Kepala Negara melanjutkan, Indonesia adalah negera besar yang masyarakatnya hidup di belasan ribu pulau. Jadi, sudah menjadi hal penting bagi pemerintah untuk terus memperharikan pembangunan infrastruktur, sebagai baguan dari percepatan konektivitas budaya.

“(Infrastruktur) yang bisa mempertemukan berbagai budaya yang berbeda di seluruh Nusantara sehingga bisa semakin merasakan bahwa kita ini satu bangsa, satu Tanah Air, dan sekaligus saling menginspirasi,” ucap Presiden.

Pada kesempatan itu Jokowi juga mengatakan bahwa, apa yang diusakan pemerintah saat ini adalah bagian dari mempersatukan bangsa Indonesia yang berada di wilayah terluar agar benar-benar menjadi bagian dari Indonesia.
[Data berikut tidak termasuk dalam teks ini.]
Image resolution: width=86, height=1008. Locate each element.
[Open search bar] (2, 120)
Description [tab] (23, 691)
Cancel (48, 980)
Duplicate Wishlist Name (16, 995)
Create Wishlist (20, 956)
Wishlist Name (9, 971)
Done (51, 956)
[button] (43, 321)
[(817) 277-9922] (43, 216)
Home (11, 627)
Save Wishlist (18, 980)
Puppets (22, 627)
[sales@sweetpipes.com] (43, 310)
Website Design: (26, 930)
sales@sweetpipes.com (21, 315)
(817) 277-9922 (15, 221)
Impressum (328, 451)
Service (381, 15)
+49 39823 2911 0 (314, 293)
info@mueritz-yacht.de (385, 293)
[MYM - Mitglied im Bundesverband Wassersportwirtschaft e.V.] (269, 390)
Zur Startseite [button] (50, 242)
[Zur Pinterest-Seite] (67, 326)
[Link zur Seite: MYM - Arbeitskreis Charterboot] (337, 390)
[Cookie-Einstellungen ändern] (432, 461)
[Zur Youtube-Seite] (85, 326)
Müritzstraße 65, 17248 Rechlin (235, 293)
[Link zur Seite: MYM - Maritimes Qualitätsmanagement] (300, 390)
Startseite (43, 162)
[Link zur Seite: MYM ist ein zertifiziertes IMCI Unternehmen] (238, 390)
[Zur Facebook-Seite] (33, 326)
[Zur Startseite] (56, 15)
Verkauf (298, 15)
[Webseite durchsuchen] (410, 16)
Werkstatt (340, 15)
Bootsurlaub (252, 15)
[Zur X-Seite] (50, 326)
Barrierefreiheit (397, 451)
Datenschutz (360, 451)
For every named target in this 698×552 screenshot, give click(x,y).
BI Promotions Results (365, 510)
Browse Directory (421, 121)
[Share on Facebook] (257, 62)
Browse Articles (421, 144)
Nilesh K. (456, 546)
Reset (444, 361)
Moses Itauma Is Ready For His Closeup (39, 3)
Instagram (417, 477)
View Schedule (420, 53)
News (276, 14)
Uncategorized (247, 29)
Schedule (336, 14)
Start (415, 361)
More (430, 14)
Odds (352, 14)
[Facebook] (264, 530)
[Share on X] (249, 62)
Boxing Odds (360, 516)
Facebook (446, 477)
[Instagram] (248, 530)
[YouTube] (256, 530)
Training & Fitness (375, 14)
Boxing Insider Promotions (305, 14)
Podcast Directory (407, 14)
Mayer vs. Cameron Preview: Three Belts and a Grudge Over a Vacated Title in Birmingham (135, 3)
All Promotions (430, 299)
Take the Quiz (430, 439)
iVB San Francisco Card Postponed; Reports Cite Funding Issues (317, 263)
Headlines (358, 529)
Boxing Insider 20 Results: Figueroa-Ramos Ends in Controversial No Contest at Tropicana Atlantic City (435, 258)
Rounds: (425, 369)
“Pada dasarnya kita sedang membangun mental dan karakter bangsa bahwa saudara-saudara kita di wilayah-wilayah tersebut harus merasa menjadi bagian dari Indonesia, satu bangsa, satu Tanah Air, dan juga bangga menjadi warga negara Republik Indonesia. Ini artinya pembangunan infrastruktur fisik harus dilihat sekaligus bagian dari pembangunan mental dan karakter bangsa,” kata Presiden.